Moin zusammen,
ich habe seit längerer Zeit meine Split-Klimaanlage mit einer selbstgebauten Außengerät-Beschattung ausgestattet und tracke seitdem alle Messwerte über einen Energiemonitor. Der COP-Wert im Hochsommer ist damit deutlich besser geworden – das ist greifbar.
Jetzt die Frage: Ich nutze derzeit die Standard-App vom Hersteller, möchte aber gerne wissen, ob Drittanbieter-Apps (z.B. über MQTT oder Home Assistant) mir tatsächlich bessere Daten zur Optimierung geben oder ob das nur Marketing ist. Besonders interessiert mich:
1. Welche App gibt mir echte, detaillierte Strommessdaten statt nur Betriebsstatus?
2. Kann ich mit Drittanbieter-Lösungen automatische Temperaturprofile erstellen, die wirklich den Stromverbrauch senken?
3. Verliere ich Support oder Gewährleistung, wenn ich nicht die Original-App nutze?
4. Welche Daten sind über die Herstellerapp oft versteckt oder beschränkt?
Meine Beschattung funktioniert im Prinzip wunderbar, aber auf der Software-Seite fühle ich mich etwas blind. Wer hat konkrete Erfahrungen mit beiden Systemen parallel gemacht und kann die Effizienzunterschiede einschätzen?

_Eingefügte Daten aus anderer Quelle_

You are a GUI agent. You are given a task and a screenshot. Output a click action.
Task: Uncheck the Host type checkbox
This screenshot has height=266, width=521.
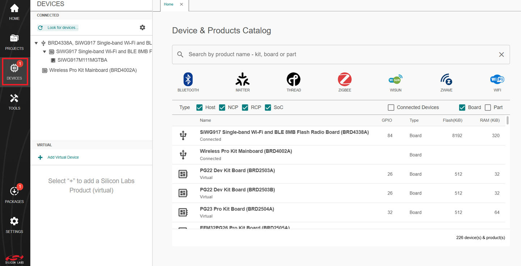(199, 108)
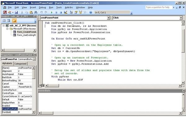Click the Caption property value field
This screenshot has width=186, height=119.
pyautogui.click(x=25, y=87)
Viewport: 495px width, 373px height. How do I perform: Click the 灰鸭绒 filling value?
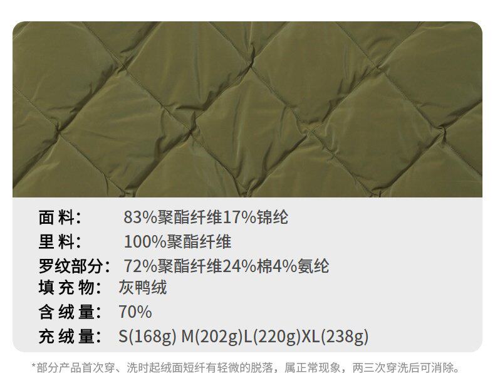143,288
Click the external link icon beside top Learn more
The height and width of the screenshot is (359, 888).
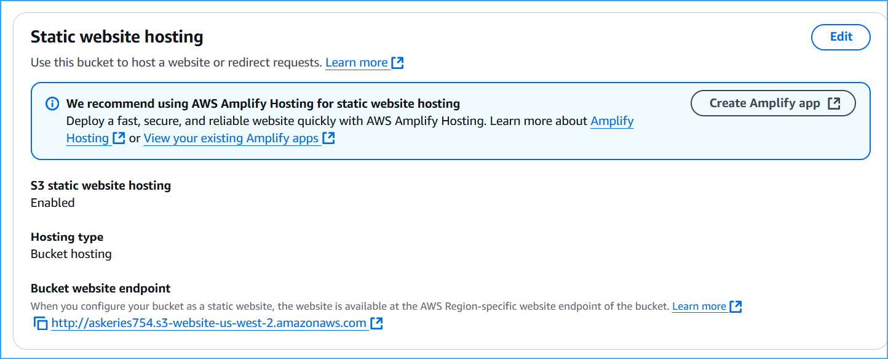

Danke für ehrliche Antworten!
Absolut nachvollziehbar, dass dich das interessiert – die Datenungerechtigkeit bei Herstelleranwendungen ist frustrierend. Ich habe mich damit vor allem beim Thema R32-Kältemittel auseinandergesetzt, wo ich kontinuierlich Verbrauchswerte tracke. Über die Original-App sehe ich beim besten Willen nicht, welcher Druck im Kreislauf herrscht oder wie sich die Enthalpie verhält.
Drittanbieter-Lösungen bieten da mehr Transparenz, aber Vorsicht: Nicht alle Apps unterstützen dein Modell nativ. Vorher checken, ob MQTT-Kompatibilität wirklich vorhanden ist. Und zur Geräuschentwicklung: Intelligente Automation kann auch hier helfen – wenn du nachts statt voller Leistung minimal regeln lässt, spart das Strom UND Dezibel.